Tuesday, December 1, 2009

Existence Deconstructed

I believe I understand, said Pliny the Elder, why you held back from offering help to your mother when she was planting her petunias.

You do? I said, surprised.

I do, said Pliny. You did not wish to spoil her pleasure in a small task she enjoys. You did not wish to interfere, or to diminish her dignity as a person.

That is partly true, Pliny, I agreed. The other reason is that I dislike petunias.

Oh! said Pliny, that is a great deal less admirable, Why do you dislike them?

I don't know. Probably because she likes them so much.

Well! said Pliny. Perhaps I should delve no further into this.

Perhaps you shouldn't, I agreed. But tell me, what did you think of my existential companion piece, on the petrol vouchers and gold bottle top?
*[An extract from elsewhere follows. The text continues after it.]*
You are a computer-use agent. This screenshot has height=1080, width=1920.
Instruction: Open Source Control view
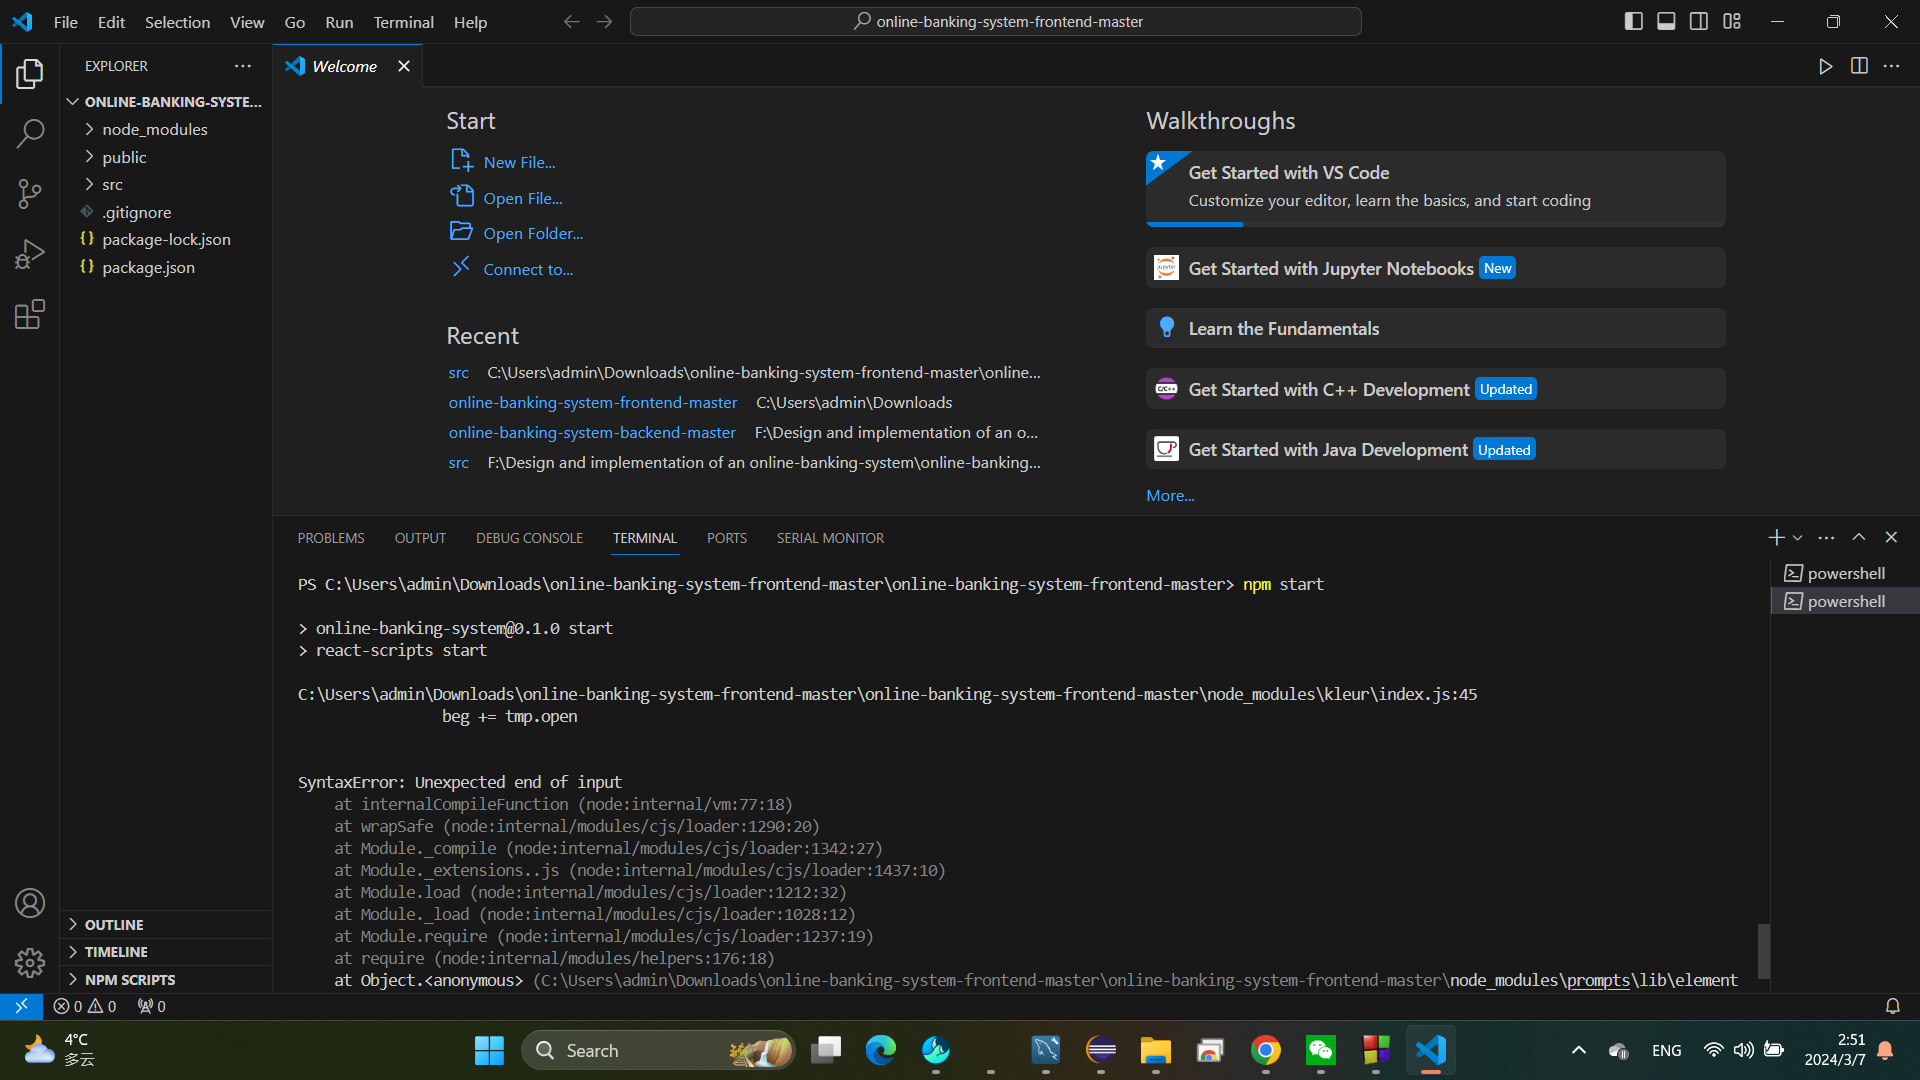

I did not quite know what to make of it, said Pliny. It was as if you thought what happened was in some way representative of human existence. But any other person would have put down the unwanted petrol vouchers and the bottle top at once.

Where, for example? I challenged.

You were in the car, were you not? I know that car. There are many little nooks and crannies where one might temporarily deposit a small piece of rubbish. The drink holder, the glove box, the space under the radio, said Pliny.

Go on, I said.

That space behind the door handle, the back seat, the floor, continued Pliny, warming up.

You are correct Pliny, I said. Another person may have put the rubbish in any one of those places. And remembered, or not remembered, to take the rubbish inside when they got home. But there is a key to every person. And these two pieces on existence were the key to me.

Aha! said Pliny suddenly, after thinking for a moment. I have it! Inaction!